-- Begin Source text --

Stage 2. The radioactive (or “dirty”) water from the reactor is sent in a loop to heat a reservoir of fresh, clean water.

Stage 3. Once the clean water is heated, it turns into steam, which powers the generator’s turbine.

1. Pipes and vessels located within the containment structure at a nuclear power plant are in a high-radiation area. Workers in these areas are exposed to this radiation and must wear full-body protective gear. Remote visual inspection is a way to enhance worker safety by keeping workers farther away from high-radiation areas as inspections are performed. Courtesy: Olympus

The pipes and vessels located within the containment structure are in a high-radiation area (Figure 1). Even with anticontamination suits and other personal protective equipment (PPE), workers who perform inspections in this area will inevitably be exposed to higher doses of radiation.

RVI offers a way for workers to carry out inspections in hazardous locations without physically entering the area. As well as letting workers maintain a safe distance from high-radiation areas, a videoscope equipped with a long insertion tube can enable the inspection of difficult-to-access locations, such as water conduits. The longer the insertion tube, the farther away the workers can be from the radiation.

Videoscope Durability in Radioactive Conditions

Unfortunately, even the best videoscope equipment (Figure 2) doesn’t come out completely unscathed when exposed to radiation. If the insertion tube is used to inspect dirty-water-filled pipes, contamination is inevitable, and damage is also a possibility.

2. Videoscope equipment can be damaged when exposed to radiation. Insertion tubes used to inspect water-filled pipes can become contaminated, and decontamination can be considered too costly. A plant operator may opt to sacrifice the tube, leaving it permanently in the radiation area. Courtesy: Olympus

For example, with long-term exposure, the clear fiberoptic material used in insertion tubes for illumination can begin to turn yellow. This yellowing causes it to absorb light, reducing the intensity at the tip. The tube’s image sensor is more susceptible to damage from short, high doses of radiation, which can result in a noisy, or milky, image on the videoscope screen.

-- End Source text --
-- Begin Record excerpts --

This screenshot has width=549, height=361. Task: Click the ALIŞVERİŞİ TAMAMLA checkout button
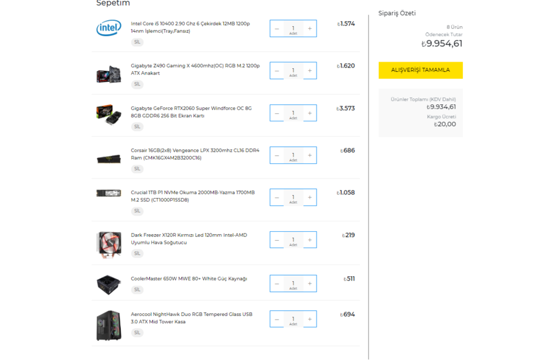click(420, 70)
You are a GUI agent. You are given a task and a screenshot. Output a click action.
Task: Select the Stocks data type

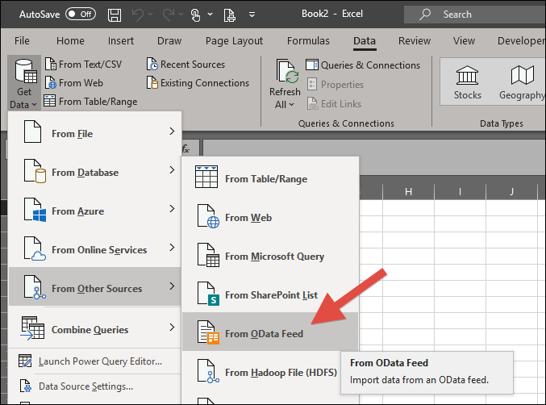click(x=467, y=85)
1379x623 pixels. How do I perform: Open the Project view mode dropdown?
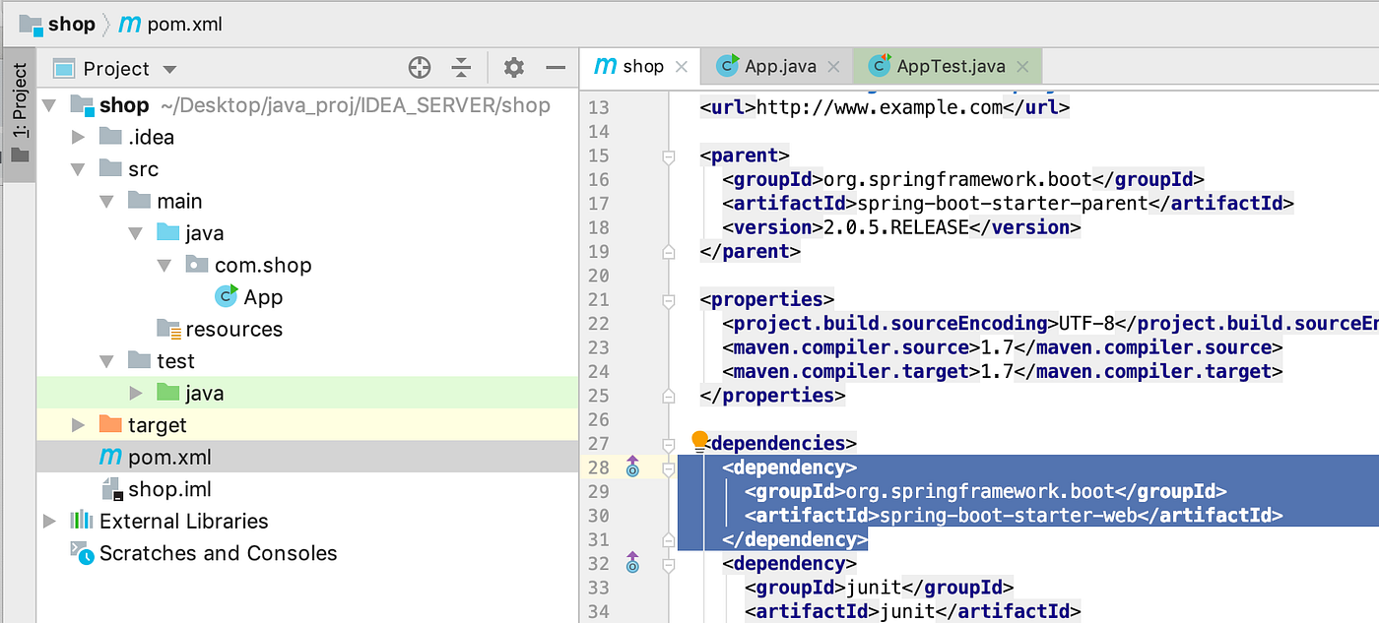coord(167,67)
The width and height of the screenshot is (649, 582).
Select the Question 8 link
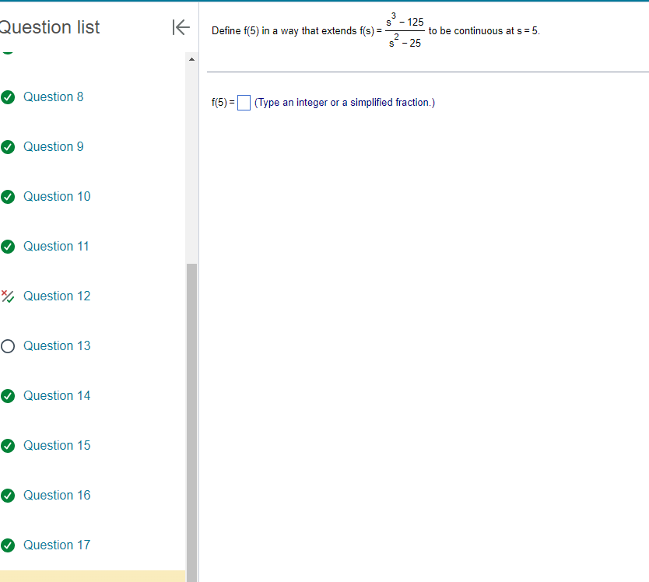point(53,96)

-- End Record excerpts --

In the source text on remote visual inspection at nuclear plants, what can happen to the clear fiberoptic material in an insertion tube after long-term exposure to radiation?

Task answer
It can begin to turn yellow.